Jarrett initially refused to play, but the house was sold out (for an 11:00 p.m. concert!), and recording equipment was in place. Jarrett had driven over from Switzerland, tired, and with a sore back. He attempted to get dinner at a nearby restaurant without success.
So he played the concert tired, hungry, in pain, and on a broken piano. (Let that sink in.)
Otis Moss’s conclusion was simple:
Our God is a jazz pianist.
God can take broken, flawed, tired people and do great things.

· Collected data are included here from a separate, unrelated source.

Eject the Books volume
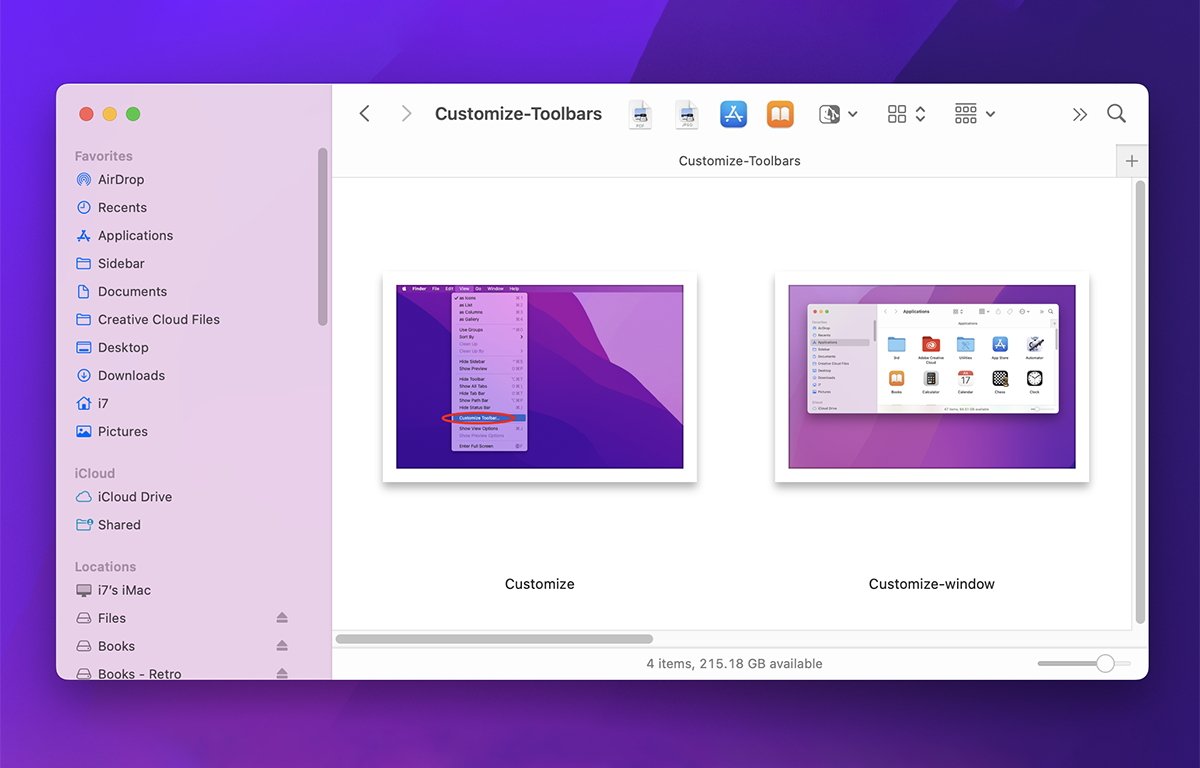Viewport: 1200px width, 768px height. click(x=282, y=646)
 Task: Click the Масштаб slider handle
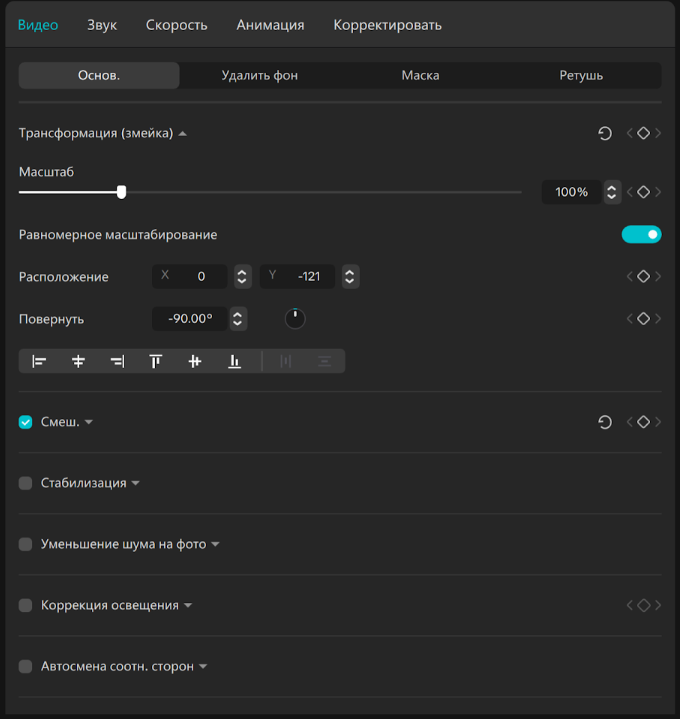pos(121,191)
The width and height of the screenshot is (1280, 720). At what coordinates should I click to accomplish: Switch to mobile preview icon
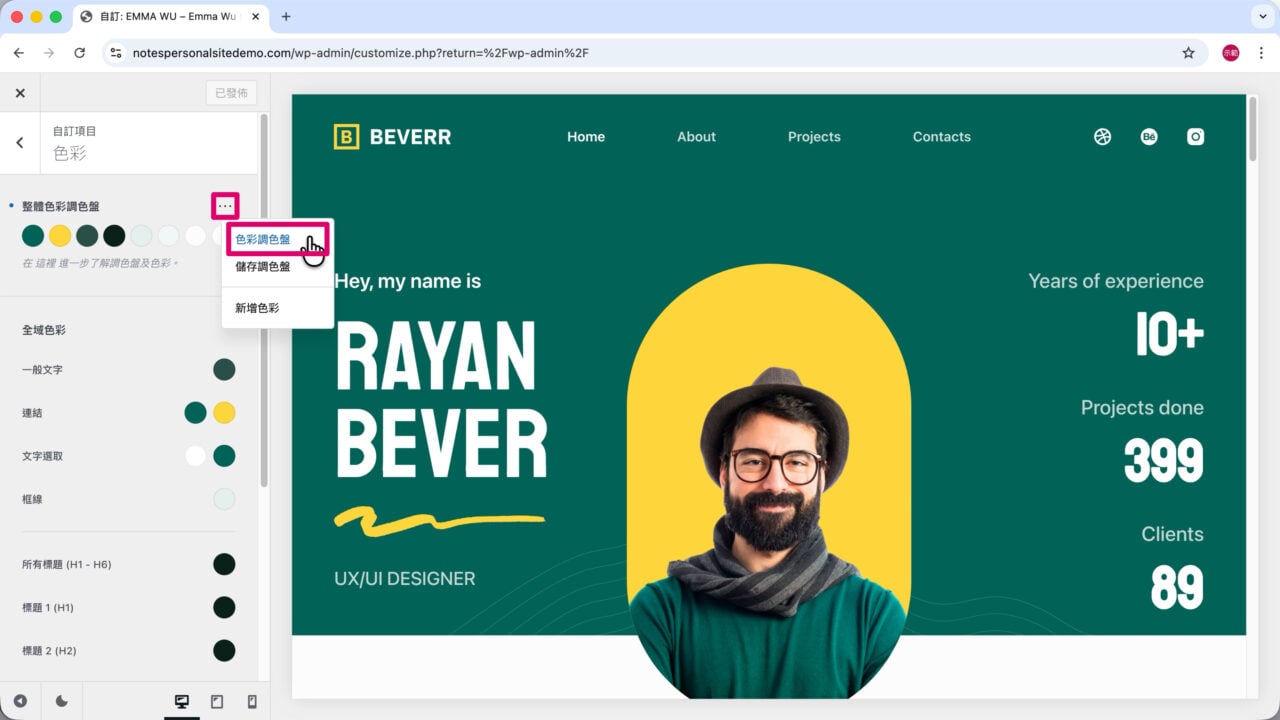[252, 702]
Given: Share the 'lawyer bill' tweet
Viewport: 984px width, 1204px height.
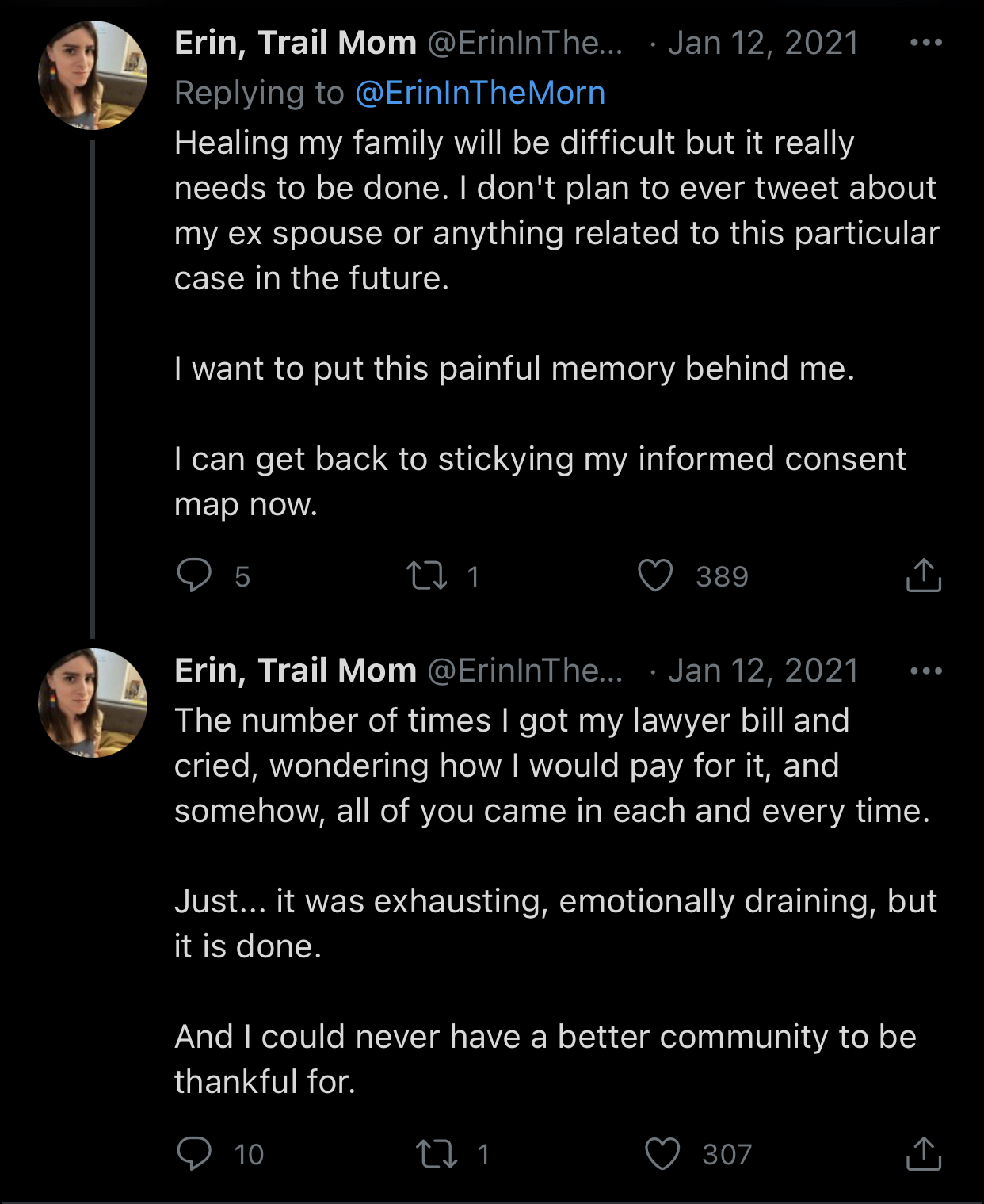Looking at the screenshot, I should pyautogui.click(x=923, y=1154).
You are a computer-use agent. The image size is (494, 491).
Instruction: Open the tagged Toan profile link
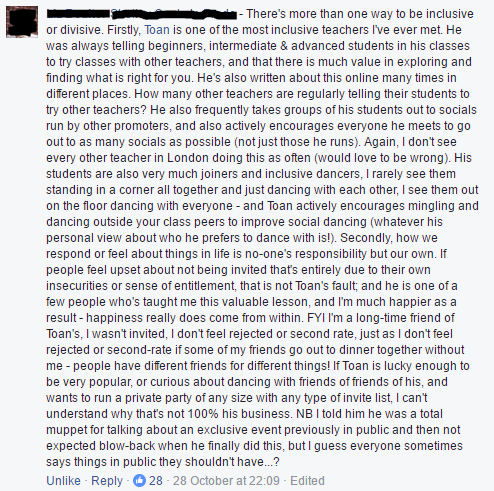(157, 30)
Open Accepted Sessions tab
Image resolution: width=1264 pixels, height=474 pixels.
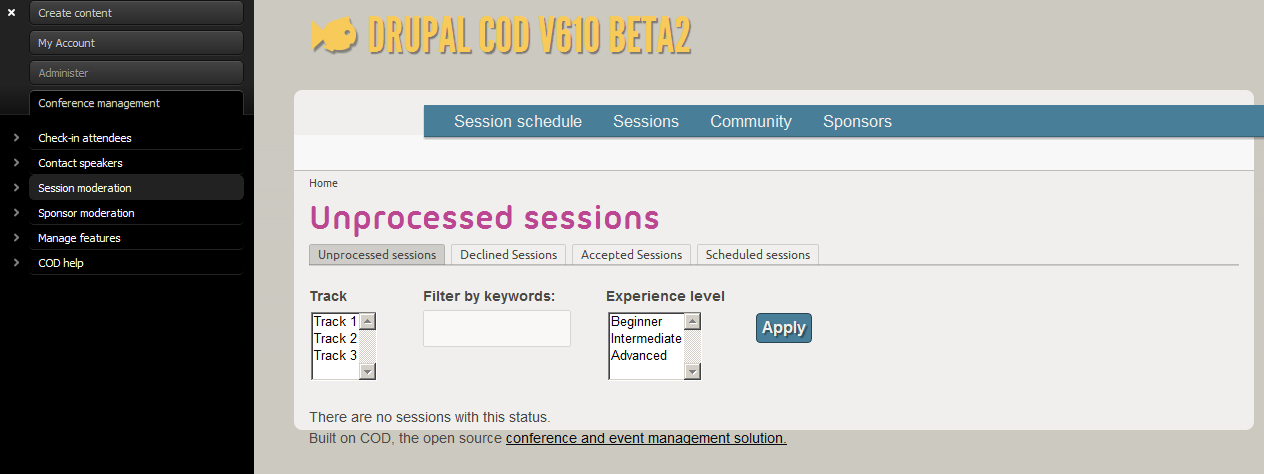(x=631, y=254)
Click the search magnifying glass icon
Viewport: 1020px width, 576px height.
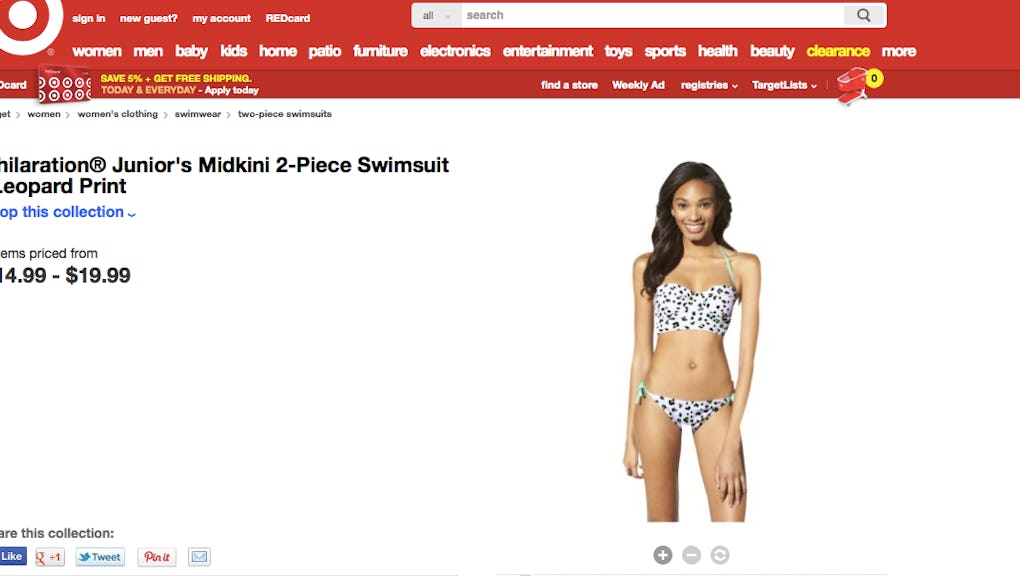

But he said to me, “My grace is sufficient for you, for my power is made perfect in weakness.” Therefore I will boast all the more gladly of my weaknesses, so that the power of Christ may rest upon me. For the sake of Christ, then, I am content with weaknesses, insults, hardships, persecutions, and calamities. For when I am weak, then I am strong. (2 Corinthians 12.9, 10, ESV)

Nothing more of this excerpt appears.